WORK REQUIRED
From the data listing below, copy out word for word the lines starting at the one that contains "Task: Click the 隐藏FPU button" and ending at the one that contains "The width and height of the screenshot is (1372, 868).", including both of those lines.

-- begin INPUT FOR THIS TASK --

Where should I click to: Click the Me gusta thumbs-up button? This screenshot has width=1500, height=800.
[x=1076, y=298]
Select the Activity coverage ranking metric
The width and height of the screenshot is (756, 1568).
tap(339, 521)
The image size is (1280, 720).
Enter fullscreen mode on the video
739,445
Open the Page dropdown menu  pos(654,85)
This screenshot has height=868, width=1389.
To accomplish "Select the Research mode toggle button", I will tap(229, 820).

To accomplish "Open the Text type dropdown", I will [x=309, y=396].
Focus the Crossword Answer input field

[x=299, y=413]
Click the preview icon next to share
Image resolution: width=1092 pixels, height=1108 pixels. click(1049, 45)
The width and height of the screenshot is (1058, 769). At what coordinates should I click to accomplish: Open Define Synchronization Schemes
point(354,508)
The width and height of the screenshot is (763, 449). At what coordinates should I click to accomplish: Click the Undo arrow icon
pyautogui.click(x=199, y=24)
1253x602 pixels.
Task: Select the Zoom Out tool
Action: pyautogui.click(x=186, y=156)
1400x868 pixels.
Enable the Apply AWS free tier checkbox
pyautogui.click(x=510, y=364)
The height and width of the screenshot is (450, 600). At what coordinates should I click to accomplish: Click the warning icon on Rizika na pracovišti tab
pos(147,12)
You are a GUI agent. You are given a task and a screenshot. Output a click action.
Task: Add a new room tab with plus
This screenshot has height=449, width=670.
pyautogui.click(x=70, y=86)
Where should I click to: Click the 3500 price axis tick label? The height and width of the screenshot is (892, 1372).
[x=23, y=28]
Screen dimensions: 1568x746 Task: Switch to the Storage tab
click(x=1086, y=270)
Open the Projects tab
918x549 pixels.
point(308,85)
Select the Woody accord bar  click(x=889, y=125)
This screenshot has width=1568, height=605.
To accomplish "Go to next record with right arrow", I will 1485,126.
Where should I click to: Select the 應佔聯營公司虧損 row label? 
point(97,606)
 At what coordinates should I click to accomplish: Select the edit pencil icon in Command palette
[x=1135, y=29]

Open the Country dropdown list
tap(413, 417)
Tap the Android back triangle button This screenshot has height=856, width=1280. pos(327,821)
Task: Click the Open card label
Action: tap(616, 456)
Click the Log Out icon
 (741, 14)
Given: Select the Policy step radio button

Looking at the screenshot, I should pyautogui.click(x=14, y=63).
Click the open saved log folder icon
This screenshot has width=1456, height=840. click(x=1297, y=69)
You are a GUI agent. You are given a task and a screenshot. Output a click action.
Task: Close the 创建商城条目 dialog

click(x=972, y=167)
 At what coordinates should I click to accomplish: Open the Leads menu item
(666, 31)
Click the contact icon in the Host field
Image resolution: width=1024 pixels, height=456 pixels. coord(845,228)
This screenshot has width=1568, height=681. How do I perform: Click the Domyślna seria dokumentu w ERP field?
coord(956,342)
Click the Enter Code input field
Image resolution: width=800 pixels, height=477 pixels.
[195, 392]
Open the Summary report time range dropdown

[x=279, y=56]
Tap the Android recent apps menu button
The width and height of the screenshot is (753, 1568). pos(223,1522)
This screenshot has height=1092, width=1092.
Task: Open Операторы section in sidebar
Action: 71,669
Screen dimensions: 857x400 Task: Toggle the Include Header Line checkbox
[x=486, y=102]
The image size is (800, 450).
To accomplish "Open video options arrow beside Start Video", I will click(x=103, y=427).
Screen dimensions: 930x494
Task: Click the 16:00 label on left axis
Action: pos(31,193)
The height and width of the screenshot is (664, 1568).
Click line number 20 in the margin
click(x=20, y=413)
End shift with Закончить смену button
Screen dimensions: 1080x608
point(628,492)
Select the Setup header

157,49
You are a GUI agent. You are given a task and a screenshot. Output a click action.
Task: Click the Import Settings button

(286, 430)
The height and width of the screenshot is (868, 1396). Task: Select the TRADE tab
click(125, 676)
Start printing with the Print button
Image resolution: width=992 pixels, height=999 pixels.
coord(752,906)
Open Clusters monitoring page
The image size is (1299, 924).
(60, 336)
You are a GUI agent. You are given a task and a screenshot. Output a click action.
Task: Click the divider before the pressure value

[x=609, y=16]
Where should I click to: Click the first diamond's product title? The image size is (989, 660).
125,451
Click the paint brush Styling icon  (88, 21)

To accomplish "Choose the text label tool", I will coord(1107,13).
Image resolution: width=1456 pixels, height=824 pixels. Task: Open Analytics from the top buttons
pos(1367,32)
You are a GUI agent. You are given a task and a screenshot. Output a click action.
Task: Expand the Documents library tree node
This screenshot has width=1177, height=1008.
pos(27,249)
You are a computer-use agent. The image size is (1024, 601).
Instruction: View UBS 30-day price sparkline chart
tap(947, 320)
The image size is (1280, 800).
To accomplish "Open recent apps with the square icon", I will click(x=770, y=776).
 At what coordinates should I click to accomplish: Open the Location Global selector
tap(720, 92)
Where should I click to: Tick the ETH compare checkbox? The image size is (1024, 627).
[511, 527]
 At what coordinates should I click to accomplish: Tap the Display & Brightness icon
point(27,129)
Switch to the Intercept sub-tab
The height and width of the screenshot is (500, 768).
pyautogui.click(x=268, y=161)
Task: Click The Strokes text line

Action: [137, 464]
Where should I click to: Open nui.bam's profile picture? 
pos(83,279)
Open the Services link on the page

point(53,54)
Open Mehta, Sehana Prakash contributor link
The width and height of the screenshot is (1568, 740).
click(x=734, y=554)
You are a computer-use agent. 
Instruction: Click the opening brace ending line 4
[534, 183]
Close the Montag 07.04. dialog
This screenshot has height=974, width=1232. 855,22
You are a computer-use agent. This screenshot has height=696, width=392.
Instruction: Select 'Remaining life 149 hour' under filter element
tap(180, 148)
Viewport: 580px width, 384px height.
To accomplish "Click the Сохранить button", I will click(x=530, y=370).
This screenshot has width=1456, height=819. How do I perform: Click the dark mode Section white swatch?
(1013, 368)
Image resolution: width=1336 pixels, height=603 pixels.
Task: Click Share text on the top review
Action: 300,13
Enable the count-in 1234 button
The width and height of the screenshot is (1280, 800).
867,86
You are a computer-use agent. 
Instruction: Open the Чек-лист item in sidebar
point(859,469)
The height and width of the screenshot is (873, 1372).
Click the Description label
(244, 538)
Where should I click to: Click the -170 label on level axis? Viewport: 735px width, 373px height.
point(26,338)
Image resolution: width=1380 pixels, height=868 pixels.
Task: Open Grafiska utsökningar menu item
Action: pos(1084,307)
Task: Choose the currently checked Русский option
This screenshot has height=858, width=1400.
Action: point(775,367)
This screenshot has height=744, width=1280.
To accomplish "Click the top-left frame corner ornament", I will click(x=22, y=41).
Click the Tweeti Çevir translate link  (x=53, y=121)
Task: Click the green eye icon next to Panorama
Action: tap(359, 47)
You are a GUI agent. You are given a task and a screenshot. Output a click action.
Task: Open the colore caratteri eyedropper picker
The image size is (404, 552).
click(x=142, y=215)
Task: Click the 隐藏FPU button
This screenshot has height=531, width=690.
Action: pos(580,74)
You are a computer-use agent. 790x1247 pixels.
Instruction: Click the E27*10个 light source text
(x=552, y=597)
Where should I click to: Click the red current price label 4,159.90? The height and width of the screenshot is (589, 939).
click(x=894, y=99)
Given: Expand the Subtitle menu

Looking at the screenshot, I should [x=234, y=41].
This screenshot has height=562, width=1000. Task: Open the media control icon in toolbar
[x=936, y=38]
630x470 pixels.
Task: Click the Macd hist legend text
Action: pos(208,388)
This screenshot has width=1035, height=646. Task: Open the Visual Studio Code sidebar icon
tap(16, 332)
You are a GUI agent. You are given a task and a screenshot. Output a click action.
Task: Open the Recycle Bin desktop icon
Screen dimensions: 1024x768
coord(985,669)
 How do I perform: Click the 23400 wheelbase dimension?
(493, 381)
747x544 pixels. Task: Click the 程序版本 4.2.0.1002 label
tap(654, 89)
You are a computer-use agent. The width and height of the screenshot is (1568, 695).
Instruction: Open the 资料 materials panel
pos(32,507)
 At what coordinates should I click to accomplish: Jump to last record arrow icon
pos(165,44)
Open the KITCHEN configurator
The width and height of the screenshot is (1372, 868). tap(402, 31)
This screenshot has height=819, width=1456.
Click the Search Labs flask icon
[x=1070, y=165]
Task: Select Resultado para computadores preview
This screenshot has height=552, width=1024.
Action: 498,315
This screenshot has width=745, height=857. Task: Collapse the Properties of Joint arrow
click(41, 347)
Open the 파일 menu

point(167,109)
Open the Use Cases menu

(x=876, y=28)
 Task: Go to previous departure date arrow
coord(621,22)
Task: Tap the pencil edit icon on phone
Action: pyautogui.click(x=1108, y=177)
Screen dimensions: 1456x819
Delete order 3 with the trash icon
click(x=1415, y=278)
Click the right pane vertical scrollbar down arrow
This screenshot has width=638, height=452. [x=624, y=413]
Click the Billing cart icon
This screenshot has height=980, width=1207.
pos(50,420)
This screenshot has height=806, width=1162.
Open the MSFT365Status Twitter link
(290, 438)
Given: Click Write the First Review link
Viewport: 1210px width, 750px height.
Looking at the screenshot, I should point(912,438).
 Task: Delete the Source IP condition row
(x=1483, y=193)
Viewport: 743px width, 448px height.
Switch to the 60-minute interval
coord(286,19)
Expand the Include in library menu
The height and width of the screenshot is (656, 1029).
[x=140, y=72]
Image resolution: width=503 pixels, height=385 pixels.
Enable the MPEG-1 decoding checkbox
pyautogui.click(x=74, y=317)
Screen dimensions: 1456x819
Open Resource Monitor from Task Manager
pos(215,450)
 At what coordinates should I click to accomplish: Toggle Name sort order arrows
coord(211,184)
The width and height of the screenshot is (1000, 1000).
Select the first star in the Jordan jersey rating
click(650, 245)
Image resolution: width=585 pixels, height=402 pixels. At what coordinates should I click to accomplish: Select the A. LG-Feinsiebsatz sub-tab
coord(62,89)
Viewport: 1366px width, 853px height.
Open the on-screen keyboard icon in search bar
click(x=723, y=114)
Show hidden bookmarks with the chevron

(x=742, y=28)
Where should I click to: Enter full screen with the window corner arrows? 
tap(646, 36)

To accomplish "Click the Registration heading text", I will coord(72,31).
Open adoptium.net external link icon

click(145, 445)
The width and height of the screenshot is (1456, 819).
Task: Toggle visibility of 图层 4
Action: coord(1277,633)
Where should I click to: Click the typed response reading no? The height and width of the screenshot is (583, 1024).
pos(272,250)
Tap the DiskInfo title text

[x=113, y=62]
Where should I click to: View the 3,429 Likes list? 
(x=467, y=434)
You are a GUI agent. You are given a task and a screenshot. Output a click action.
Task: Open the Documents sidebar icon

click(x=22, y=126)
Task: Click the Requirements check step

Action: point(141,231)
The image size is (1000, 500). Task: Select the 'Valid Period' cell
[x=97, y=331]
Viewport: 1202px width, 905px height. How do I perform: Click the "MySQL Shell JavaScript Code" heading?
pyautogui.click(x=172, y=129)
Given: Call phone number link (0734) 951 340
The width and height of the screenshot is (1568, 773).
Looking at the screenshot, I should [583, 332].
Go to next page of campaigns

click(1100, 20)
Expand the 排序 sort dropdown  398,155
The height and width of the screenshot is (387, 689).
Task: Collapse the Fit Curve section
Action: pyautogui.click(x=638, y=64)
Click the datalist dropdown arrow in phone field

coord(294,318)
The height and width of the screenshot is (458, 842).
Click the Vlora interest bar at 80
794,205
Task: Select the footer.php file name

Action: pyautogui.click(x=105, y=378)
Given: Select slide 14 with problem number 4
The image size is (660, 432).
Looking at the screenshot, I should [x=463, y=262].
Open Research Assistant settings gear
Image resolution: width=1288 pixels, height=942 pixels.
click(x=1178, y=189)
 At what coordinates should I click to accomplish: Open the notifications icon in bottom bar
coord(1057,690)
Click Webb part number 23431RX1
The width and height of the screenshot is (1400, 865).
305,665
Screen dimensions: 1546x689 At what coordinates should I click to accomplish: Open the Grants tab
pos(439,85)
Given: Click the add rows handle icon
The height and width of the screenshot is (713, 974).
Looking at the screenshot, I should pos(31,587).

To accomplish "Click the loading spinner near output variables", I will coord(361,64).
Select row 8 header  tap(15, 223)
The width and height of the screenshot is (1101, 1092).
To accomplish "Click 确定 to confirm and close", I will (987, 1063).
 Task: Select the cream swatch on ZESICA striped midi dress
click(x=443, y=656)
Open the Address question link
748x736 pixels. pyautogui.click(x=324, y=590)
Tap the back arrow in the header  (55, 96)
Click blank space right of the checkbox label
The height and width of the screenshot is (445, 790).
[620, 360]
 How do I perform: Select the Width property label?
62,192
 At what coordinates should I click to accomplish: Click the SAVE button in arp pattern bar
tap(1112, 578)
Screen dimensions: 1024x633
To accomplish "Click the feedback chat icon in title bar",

-- end INPUT FOR THIS TASK --

THE REPLY
Task: Click the 隐藏FPU button
This screenshot has height=531, width=690.
Action: pos(580,74)
You are a computer-use agent. 790x1247 pixels.
Instruction: Click the E27*10个 light source text
(x=552, y=597)
Where should I click to: Click the red current price label 4,159.90? The height and width of the screenshot is (589, 939).
click(x=894, y=99)
Given: Expand the Subtitle menu

Looking at the screenshot, I should [x=234, y=41].
This screenshot has height=562, width=1000. Task: Open the media control icon in toolbar
[x=936, y=38]
630x470 pixels.
Task: Click the Macd hist legend text
Action: pos(208,388)
This screenshot has width=1035, height=646. Task: Open the Visual Studio Code sidebar icon
tap(16, 332)
You are a GUI agent. You are given a task and a screenshot. Output a click action.
Task: Open the Recycle Bin desktop icon
Screen dimensions: 1024x768
coord(985,669)
 How do I perform: Click the 23400 wheelbase dimension?
(493, 381)
747x544 pixels. Task: Click the 程序版本 4.2.0.1002 label
tap(654, 89)
You are a computer-use agent. The width and height of the screenshot is (1568, 695).
Instruction: Open the 资料 materials panel
pos(32,507)
 At what coordinates should I click to accomplish: Jump to last record arrow icon
pos(165,44)
Open the KITCHEN configurator
The width and height of the screenshot is (1372, 868). tap(402, 31)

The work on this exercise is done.